Objective: Render the records from the line with "Open more options" up to and including the line with "pos(640,280)" as a Markdown table with the columns Row and Line, leaving out any blank lines.

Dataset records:
+ + + + +
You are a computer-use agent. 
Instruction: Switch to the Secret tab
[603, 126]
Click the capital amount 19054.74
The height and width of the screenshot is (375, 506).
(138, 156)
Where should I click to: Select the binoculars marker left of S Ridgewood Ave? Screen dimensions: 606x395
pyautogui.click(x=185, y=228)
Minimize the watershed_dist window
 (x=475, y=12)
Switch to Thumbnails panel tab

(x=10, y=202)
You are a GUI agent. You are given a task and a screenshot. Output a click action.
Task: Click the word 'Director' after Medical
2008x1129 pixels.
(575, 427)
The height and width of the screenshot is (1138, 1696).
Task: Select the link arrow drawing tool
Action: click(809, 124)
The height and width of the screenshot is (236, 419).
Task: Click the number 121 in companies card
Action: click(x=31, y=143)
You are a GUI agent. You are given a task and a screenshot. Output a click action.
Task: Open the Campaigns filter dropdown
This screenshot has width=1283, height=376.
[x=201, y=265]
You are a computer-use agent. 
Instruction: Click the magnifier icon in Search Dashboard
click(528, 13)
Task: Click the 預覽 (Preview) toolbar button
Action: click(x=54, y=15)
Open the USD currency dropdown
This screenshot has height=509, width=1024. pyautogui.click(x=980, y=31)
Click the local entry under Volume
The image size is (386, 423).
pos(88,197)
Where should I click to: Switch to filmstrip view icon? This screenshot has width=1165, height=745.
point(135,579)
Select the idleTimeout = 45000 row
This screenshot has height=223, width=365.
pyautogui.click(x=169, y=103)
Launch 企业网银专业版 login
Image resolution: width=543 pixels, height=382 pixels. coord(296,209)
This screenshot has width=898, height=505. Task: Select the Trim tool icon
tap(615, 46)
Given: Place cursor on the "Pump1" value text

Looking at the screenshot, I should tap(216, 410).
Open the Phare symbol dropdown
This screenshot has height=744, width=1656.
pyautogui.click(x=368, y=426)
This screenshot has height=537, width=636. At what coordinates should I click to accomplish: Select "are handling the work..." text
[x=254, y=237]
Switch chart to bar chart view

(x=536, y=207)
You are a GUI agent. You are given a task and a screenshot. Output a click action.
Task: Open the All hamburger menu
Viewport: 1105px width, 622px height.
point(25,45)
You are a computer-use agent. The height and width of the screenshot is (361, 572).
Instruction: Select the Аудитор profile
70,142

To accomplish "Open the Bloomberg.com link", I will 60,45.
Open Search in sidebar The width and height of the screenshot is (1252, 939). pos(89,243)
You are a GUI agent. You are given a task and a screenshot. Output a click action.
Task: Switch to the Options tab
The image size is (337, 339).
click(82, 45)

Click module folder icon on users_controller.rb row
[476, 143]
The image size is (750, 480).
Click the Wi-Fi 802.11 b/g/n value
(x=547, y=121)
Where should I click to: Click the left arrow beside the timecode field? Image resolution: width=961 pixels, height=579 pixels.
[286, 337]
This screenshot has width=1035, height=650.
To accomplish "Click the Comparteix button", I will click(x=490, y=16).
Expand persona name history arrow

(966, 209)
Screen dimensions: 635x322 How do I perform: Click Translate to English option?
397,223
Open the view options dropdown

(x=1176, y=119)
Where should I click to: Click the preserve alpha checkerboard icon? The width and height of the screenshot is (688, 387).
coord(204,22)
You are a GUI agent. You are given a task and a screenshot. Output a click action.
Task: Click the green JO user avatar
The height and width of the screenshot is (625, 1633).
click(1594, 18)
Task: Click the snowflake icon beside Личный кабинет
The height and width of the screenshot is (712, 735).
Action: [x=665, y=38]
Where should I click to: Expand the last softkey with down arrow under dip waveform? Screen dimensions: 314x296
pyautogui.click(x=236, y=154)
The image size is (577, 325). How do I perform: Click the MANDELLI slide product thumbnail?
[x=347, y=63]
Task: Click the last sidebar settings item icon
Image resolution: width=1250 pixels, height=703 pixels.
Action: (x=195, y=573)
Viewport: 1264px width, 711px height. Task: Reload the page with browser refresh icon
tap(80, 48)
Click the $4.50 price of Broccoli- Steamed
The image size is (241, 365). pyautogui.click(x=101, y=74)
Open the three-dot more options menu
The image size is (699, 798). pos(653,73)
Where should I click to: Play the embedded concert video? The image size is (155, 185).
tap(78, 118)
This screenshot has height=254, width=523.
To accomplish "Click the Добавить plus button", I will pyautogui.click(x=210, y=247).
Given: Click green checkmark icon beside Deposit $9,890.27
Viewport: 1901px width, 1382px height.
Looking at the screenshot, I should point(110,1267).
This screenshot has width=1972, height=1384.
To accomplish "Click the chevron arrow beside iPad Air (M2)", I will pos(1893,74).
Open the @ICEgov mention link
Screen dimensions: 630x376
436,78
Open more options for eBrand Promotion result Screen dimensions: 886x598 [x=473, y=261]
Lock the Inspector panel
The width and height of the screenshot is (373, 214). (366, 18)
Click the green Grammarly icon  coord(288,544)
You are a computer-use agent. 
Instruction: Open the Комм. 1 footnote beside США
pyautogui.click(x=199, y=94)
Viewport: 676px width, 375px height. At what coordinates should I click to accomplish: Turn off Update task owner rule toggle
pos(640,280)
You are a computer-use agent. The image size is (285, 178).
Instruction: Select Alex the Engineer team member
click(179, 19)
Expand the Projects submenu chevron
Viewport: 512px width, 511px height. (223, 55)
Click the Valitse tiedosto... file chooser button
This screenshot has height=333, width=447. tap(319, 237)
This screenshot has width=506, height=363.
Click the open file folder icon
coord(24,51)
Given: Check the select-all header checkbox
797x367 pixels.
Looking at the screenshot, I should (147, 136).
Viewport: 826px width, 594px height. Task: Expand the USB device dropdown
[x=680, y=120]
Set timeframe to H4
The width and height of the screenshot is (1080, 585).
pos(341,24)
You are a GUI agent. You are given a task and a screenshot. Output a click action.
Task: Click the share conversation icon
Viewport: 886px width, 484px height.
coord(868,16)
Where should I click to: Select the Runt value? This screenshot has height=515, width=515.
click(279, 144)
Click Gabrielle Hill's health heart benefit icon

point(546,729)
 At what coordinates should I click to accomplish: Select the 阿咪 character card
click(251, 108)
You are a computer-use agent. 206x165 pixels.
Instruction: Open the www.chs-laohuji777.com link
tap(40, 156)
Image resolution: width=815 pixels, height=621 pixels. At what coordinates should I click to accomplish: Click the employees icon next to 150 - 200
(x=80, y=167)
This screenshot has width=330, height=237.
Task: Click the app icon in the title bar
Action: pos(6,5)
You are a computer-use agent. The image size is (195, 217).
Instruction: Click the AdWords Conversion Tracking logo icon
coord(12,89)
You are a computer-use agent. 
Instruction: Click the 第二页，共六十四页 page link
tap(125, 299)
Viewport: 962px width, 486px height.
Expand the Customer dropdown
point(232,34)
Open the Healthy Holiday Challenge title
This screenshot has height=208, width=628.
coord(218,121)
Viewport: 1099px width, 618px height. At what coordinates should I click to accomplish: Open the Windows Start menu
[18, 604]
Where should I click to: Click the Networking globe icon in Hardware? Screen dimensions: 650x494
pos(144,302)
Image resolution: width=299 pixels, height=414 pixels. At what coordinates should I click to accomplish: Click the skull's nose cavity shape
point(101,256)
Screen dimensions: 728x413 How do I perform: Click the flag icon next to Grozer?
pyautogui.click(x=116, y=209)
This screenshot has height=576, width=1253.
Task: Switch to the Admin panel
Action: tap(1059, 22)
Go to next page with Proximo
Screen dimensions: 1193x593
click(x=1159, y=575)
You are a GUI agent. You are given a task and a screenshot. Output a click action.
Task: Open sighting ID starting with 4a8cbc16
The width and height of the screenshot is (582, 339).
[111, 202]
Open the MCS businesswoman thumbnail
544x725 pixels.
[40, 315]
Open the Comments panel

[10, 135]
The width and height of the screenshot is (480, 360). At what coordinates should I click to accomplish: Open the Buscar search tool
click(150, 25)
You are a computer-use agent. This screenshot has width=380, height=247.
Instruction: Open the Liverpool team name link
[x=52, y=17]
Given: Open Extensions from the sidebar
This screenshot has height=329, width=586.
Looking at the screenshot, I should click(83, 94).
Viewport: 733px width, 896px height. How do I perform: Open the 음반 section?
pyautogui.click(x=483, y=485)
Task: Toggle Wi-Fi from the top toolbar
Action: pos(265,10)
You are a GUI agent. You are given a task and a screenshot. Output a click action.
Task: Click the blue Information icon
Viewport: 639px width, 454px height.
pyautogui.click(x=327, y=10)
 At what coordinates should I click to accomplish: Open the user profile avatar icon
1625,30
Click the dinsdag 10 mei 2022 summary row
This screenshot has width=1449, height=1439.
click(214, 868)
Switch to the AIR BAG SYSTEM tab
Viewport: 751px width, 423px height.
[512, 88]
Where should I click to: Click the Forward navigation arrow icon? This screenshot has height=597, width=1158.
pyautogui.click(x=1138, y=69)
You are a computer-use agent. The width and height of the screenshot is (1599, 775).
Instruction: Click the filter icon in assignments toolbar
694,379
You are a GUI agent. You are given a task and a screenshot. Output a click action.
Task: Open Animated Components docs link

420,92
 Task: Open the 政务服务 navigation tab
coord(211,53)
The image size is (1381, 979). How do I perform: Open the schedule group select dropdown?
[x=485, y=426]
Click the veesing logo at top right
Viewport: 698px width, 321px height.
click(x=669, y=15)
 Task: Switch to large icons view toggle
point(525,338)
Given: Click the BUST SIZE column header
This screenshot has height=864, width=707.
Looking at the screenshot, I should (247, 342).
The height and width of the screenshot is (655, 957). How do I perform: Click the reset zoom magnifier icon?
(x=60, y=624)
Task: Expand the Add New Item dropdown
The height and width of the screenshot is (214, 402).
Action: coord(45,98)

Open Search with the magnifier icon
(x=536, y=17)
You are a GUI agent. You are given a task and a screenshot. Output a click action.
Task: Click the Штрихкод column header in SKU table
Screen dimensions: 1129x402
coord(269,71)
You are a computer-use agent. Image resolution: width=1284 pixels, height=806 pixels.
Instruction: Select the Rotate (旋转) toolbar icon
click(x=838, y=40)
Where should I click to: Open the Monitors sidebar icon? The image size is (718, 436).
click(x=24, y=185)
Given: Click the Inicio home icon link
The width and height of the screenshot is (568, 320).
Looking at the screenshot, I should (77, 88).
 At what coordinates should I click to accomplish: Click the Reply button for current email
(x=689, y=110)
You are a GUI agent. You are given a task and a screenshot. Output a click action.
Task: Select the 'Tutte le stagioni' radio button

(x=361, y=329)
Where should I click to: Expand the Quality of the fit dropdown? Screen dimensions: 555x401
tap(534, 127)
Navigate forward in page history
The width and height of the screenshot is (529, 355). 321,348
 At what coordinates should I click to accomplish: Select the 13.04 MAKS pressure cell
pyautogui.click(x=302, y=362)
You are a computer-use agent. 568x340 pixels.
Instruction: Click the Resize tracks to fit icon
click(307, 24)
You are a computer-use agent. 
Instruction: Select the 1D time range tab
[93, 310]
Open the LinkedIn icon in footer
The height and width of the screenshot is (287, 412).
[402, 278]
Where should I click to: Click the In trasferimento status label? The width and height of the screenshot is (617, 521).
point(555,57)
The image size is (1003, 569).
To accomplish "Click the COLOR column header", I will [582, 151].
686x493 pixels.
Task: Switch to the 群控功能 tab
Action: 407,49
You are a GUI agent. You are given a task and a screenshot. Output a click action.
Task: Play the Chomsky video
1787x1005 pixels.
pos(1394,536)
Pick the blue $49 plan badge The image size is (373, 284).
+ + + + +
Answer to this exercise:
| Row | Line |
|---|---|
| 1 | Open more options for eBrand Promotion result Screen dimensions: 886x598 [x=473, y=261] |
| 2 | Lock the Inspector panel |
| 3 | The width and height of the screenshot is (373, 214). (366, 18) |
| 4 | Click the green Grammarly icon  coord(288,544) |
| 5 | You are a computer-use agent.  |
| 6 | Instruction: Open the Комм. 1 footnote beside США |
| 7 | pyautogui.click(x=199, y=94) |
| 8 | Viewport: 676px width, 375px height. At what coordinates should I click to accomplish: Turn off Update task owner rule toggle |
| 9 | pos(640,280) |